We’ve described getting off Frankel and on to a Class Five slug as climbing out of a Ferrari and into Fred Flintstone’s stone-wheeled foot mobile, but that might be overstating Diamond Agate’s ability. Tom, welcome to Hong Kong, and welcome Class Five, on the all-weather track no less – try and stay out of the kick-back.

There’s that point at the school athletics carnival when a teacher announces: “All of the kids who haven’t won a ribbon today please come forward” – and the less athletically inclined students step up for a what is hoped will be a morale boosting, “everyone gets a prize” contest.

Well, the Hong Kong Jockey Club have their own versions of these egg-and-spoon races – they’re called Class Five handicaps, where the roughest and most dishonest collection of nags this side of Macau do battle in a race to decide the best of the worst.

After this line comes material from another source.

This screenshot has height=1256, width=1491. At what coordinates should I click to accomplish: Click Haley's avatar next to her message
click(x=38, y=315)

Hong Kong racing is structured in such a way that every one of the 1,400 or so horses eligible to race at any given time are given a fair chance to win a race through handicapping. Every horse has a rating indicating their ability expressed as a number – re-assessed after each run. Ambitious Dragon is currently rated the best on 134. Horses are then bracketed into divisions, or classes – Class One (with Group One, Two and Three above that), right down to our hapless friends in Class Five.

At the bottom end of the scale, rated from zero to 40 points, you have this motley crew of thoroughbred failures. Whether they are unco-ordinated, unsound or just plain hopeless horses, they are the bane of a punter’s existence.

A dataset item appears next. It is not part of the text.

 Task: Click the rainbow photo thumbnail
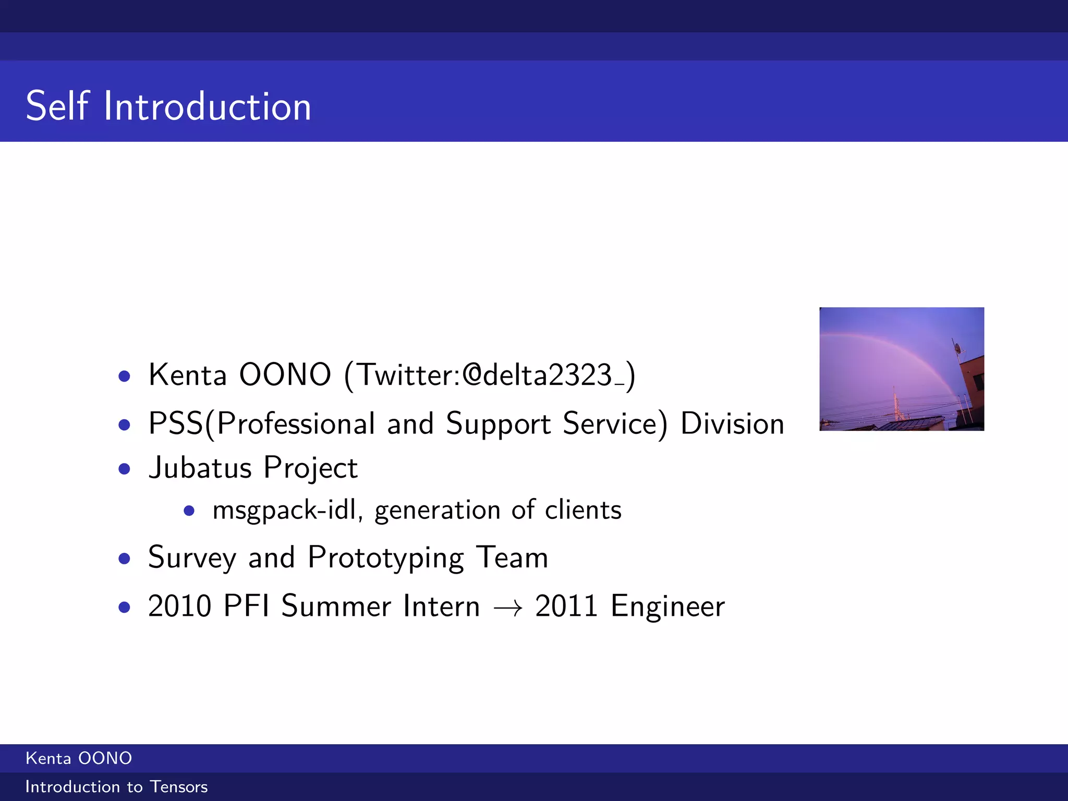point(902,369)
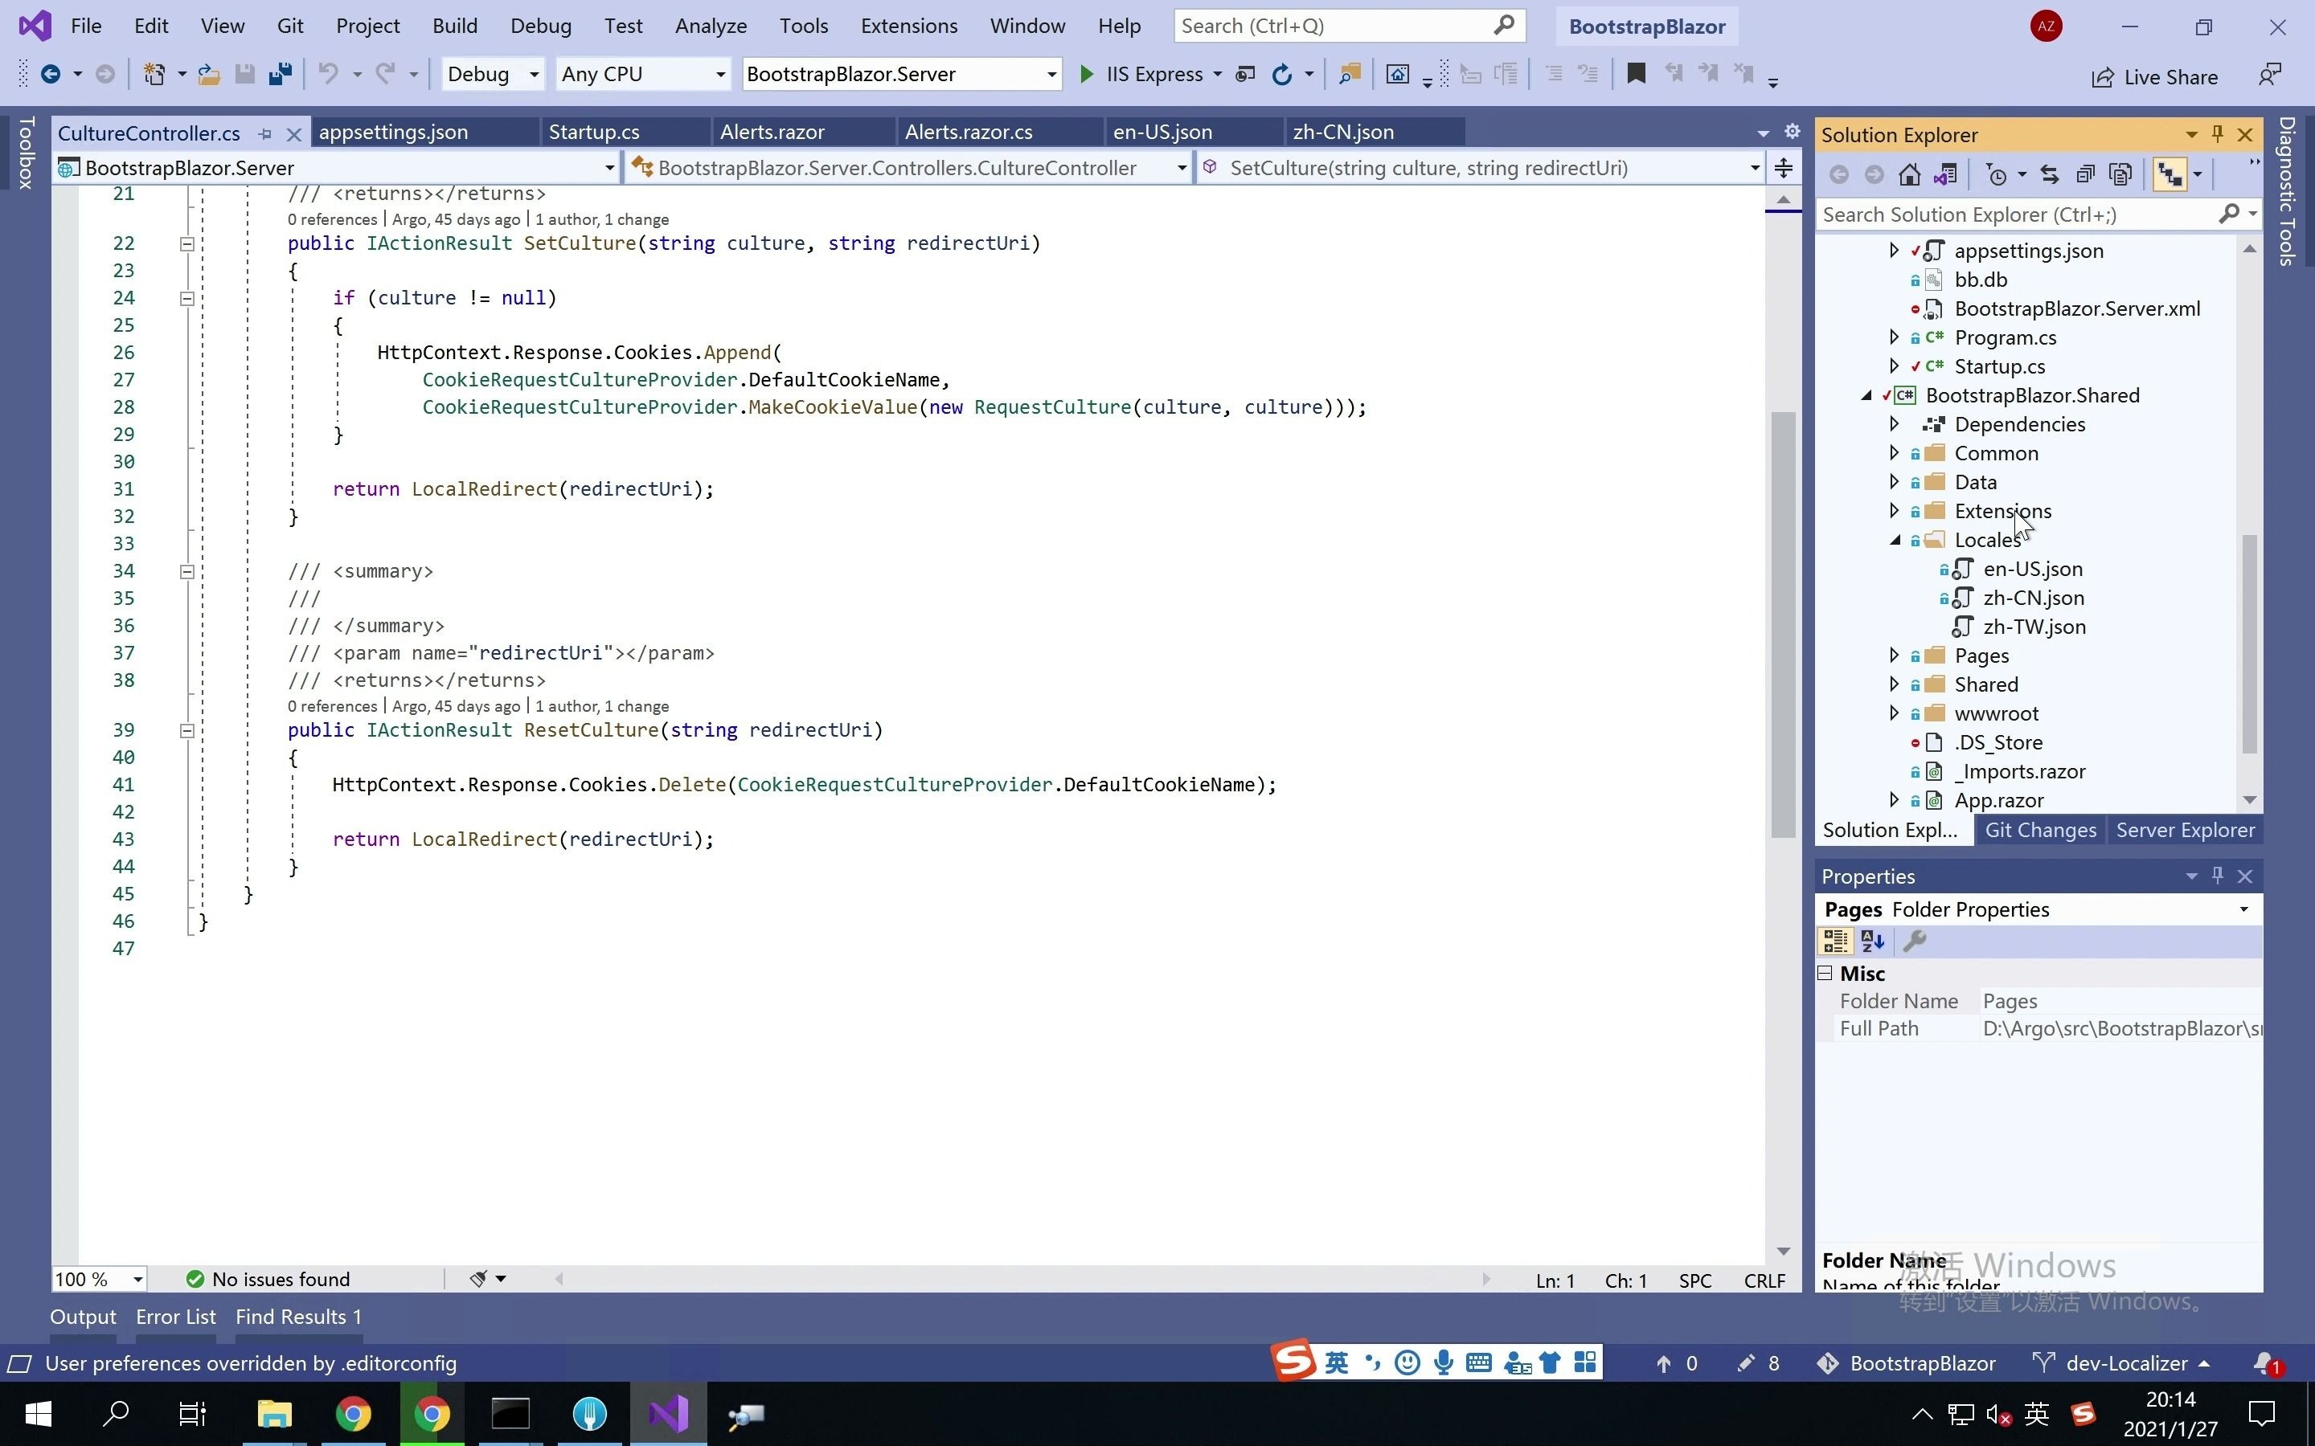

At the moment three horses share the dubious distinction of being stuck with the label “worst horse in Hong Kong” – with a rating of 13: Barcelona Too, Crimson and Beautiful Scenery. Too slow to keep up in sprints, but too weak to race over any further – this is the lot of many riding the slippery slope down the ratings.

But the worst type of Class Five animal isn’t necessarily the slow one - who at least tries his best - but it’s the pretender who is less reliable as a copy watch from Chun King Mansions when put under any sort of pressure.

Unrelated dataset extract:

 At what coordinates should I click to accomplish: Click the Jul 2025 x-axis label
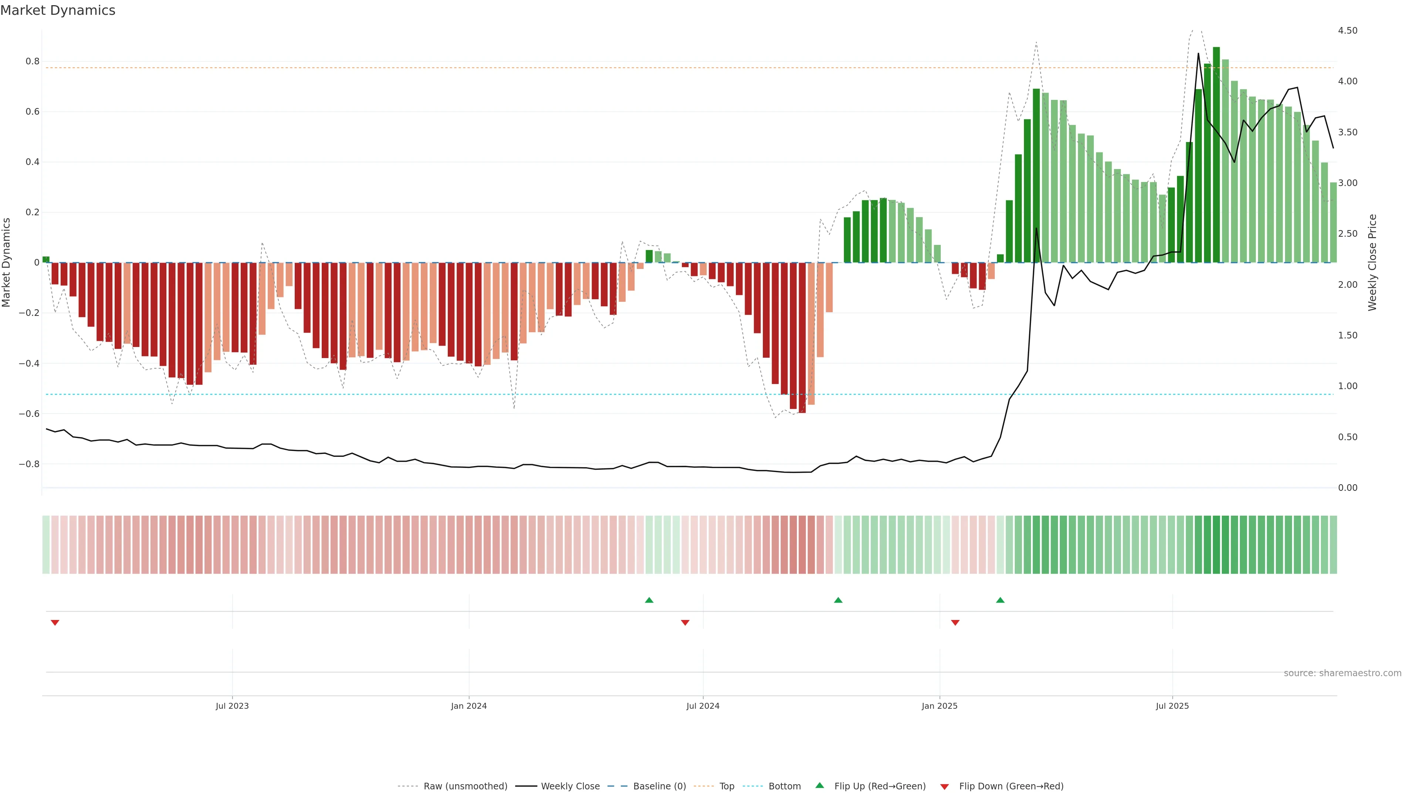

Watch this effort from Class Five scoundrel and punters’ nemesis Saddlers Lodge last season – where he bursts to the front like he belongs in a Group One, but “lays down” and leaves Douglas Whyte stranded at sea and paddling like crazy.

It’s all very well to label a jockey “Group One-standard” – but is there a greater test of a rider’s skill and tenacity than getting a Class Five slowcoach over the line in a close finish?

Umberto Rispoli earned plaudits from Tony Millard at Happy Valley last night when he did everything bar get off and carry Medic Champion – a horse that is so fat he needs a medic with an oxygen mask after every gallop.

One of the best jockeys to watch in a Class Five is the energetic and ultra-competitive Brett Prebble. He sometimes gets marked hard on aesthetics by posh purists from the northern hemisphere, but at least his effort levels are obvious when he throws himself into his work. And saving every inch of ground takes on critical importance when you’re on a horse whose fuel meter is always stuck on empty.

For those part-time punters who like to take a shortcut with the form and simply illiminate the horses who “can’t win” – Class Five is a nightmare. Putting a big red line through those who apparently haven’t got recent positive performances will leave you with very little ink left, and worst still, no selection.

Some liken “cellar grade” to a maximum security prison containing only the shiftiest customers – you don’t turn your back on them, because you can’t trust any of them with your hard-earned.

Saddlers Lodge races on Sunday – where he faces another Class Five “lifer” Gorgeous Ruler. It’s hard to separate these two for lack of willingness to compete. The tale of the tape of this epic head-to-head match-up of mediocrity is revealing. Saddlers Lodge had already racked up two seconds in maidens in England before he came to Sean Woods – admittedly one of them was behind a subsequent multiple Group One winner in Society Rock – but, in hindsight, the failures were telling. Getting beaten has quickly become Saddlers Lodge’s specialty – he has finished runner-up six times in 27 starts – but still never won. Likewise, winless Gorgeous Ruler has finished second six times in 32 trips to the track.

We can see it now, Gorgeous Ruler and Saddlers Lodge emerge from the pack at the 300m, locked in a neck-and-neck struggle … to see who can best find a way to lose.

All eyes will be on Queally though, and what happens when he asked Diamond Agate for effort in the straight. He might like good on Frankel when he pushes the “go button” – but will his Fred Flintsone feet move fast enough to carry this one over the line?